Excluding every picture, print exactly the lines from the one containing "[s-facebook] (596, 2566)" through the end of the material below, both ends included.

*** Data ***

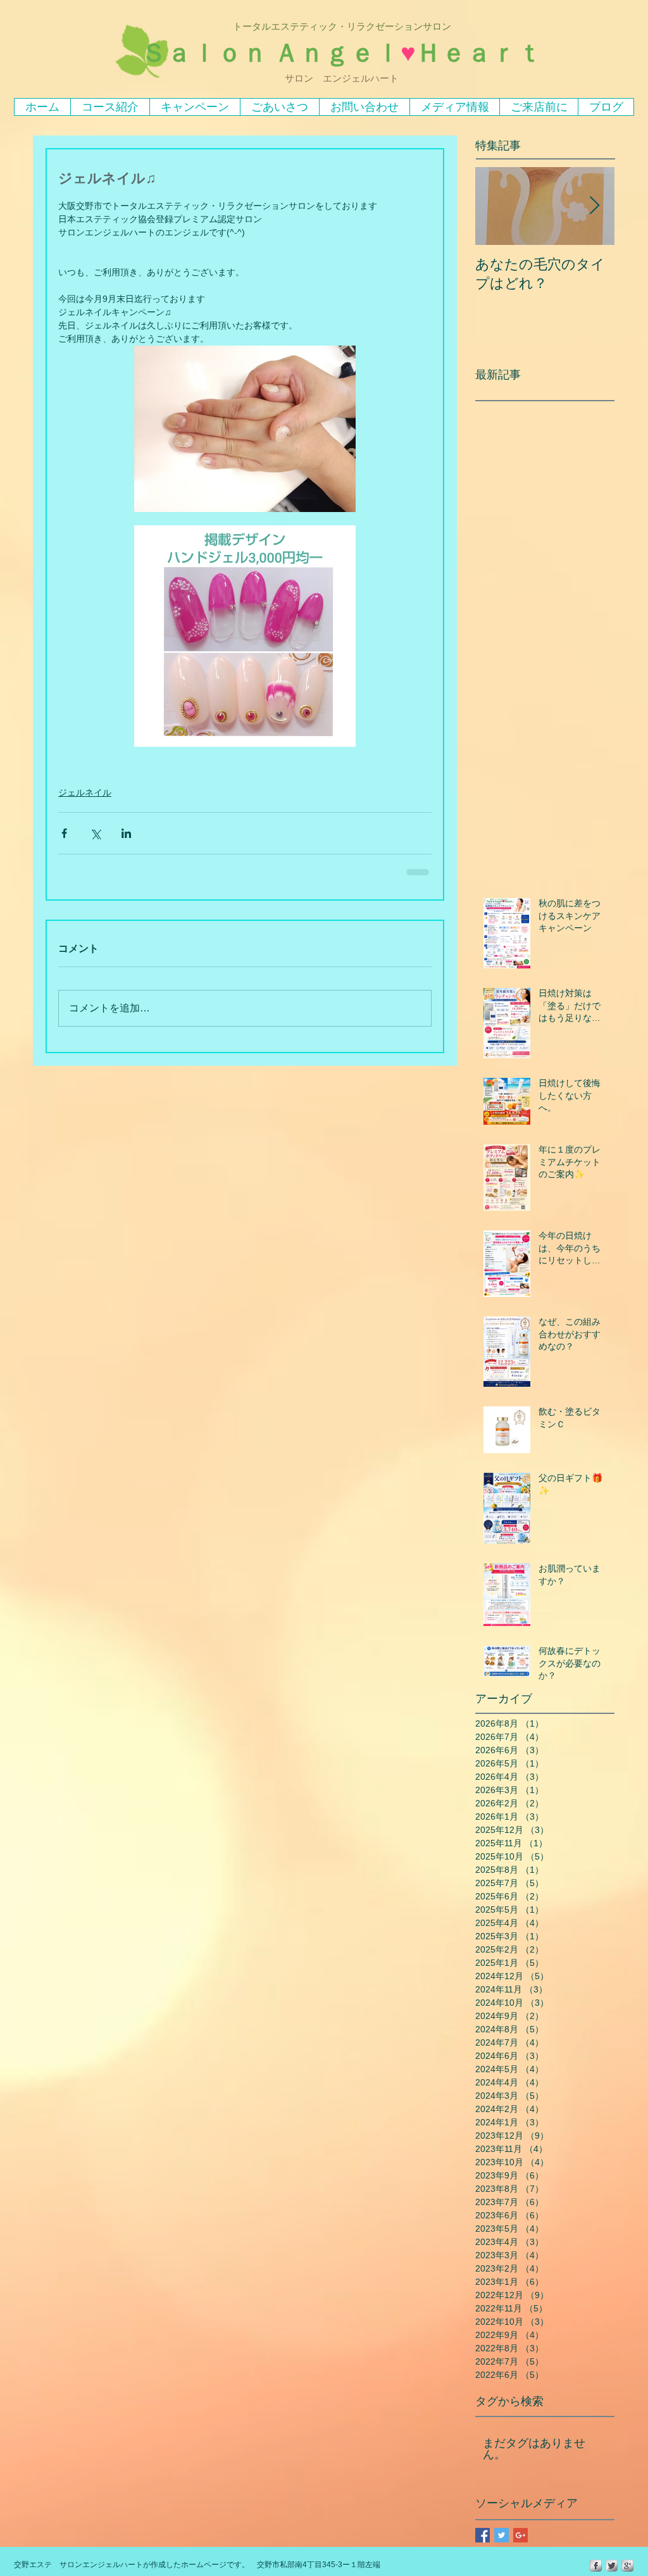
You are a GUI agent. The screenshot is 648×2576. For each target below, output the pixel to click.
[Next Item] (594, 206)
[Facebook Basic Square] (482, 2535)
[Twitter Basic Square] (501, 2535)
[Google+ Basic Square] (520, 2535)
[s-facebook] (596, 2566)
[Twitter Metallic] (612, 2566)
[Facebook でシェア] (64, 833)
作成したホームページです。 (200, 2564)
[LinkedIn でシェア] (126, 833)
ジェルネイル (84, 792)
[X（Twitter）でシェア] (95, 833)
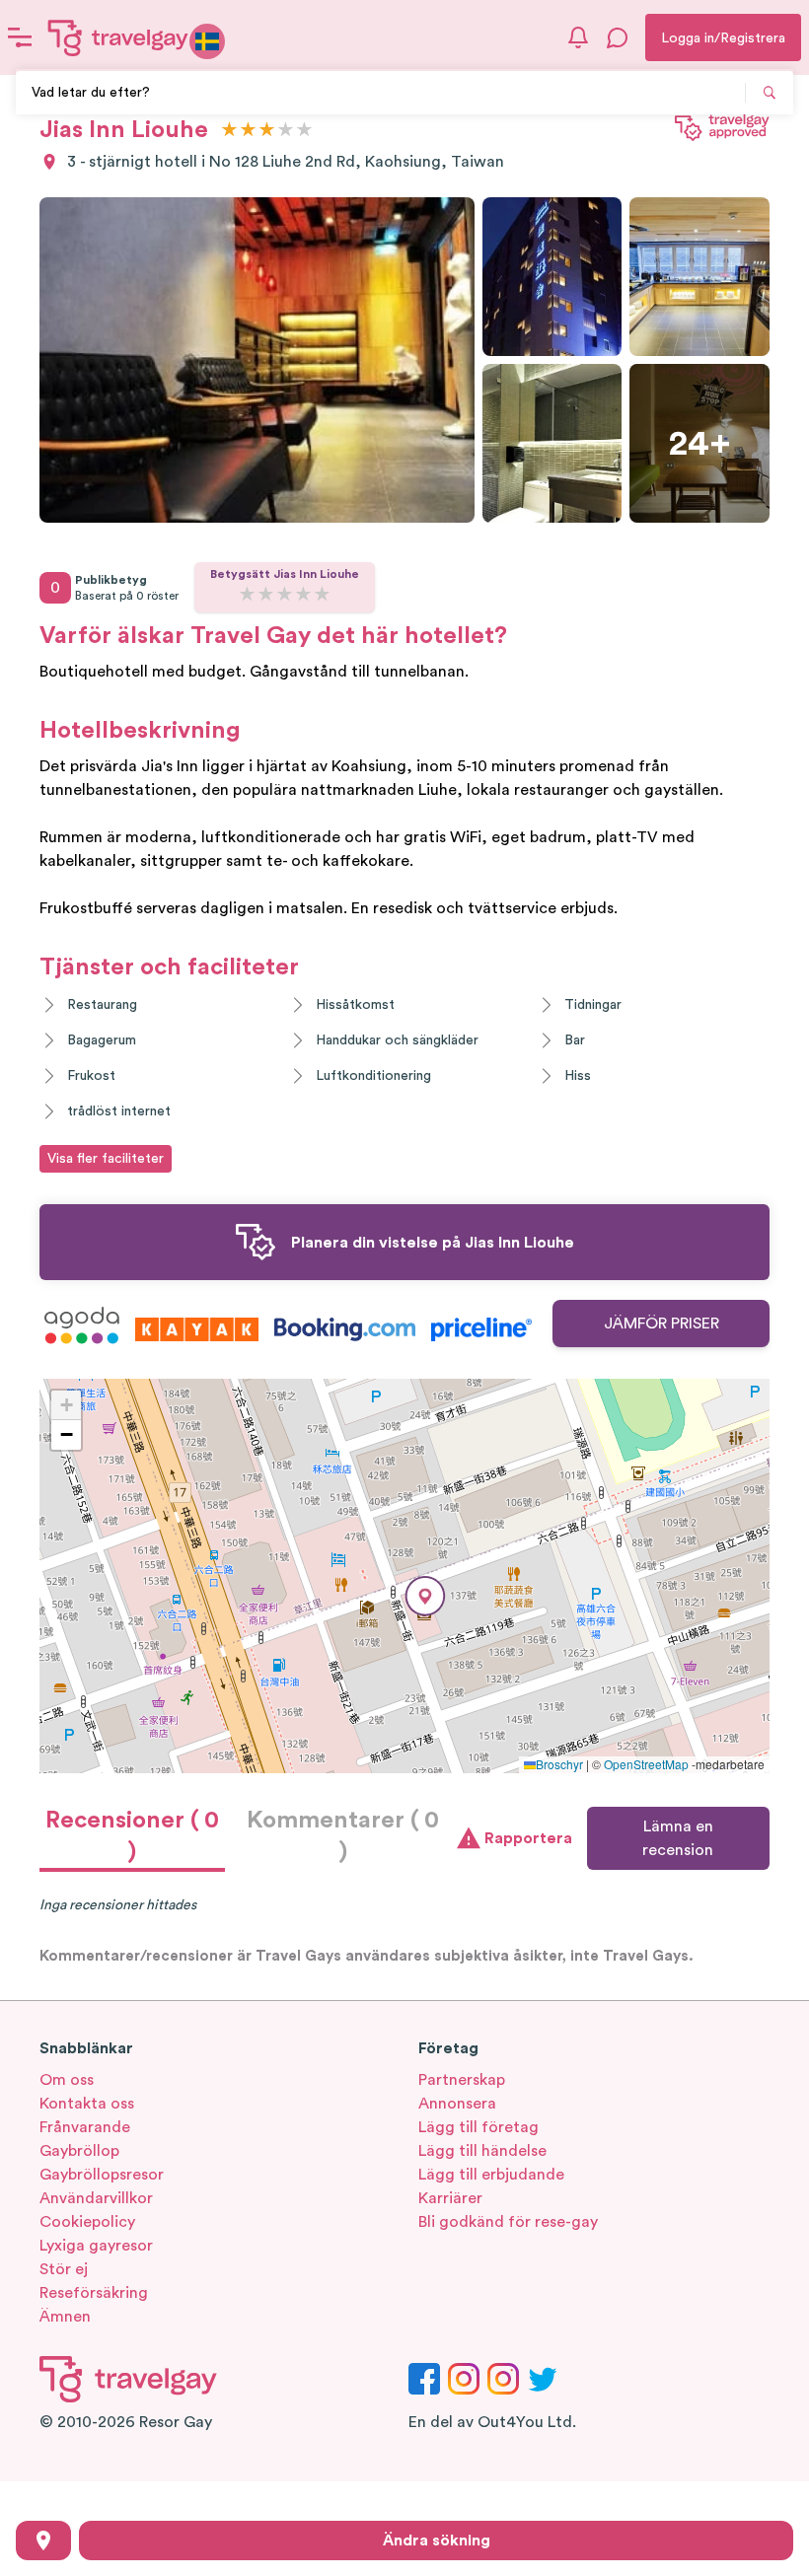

*** End of Data ***

Answer section:
[s-facebook] (596, 2566)
[Twitter Metallic] (612, 2566)
[Facebook でシェア] (64, 833)
作成したホームページです。 (200, 2564)
[LinkedIn でシェア] (126, 833)
ジェルネイル (84, 792)
[X（Twitter）でシェア] (95, 833)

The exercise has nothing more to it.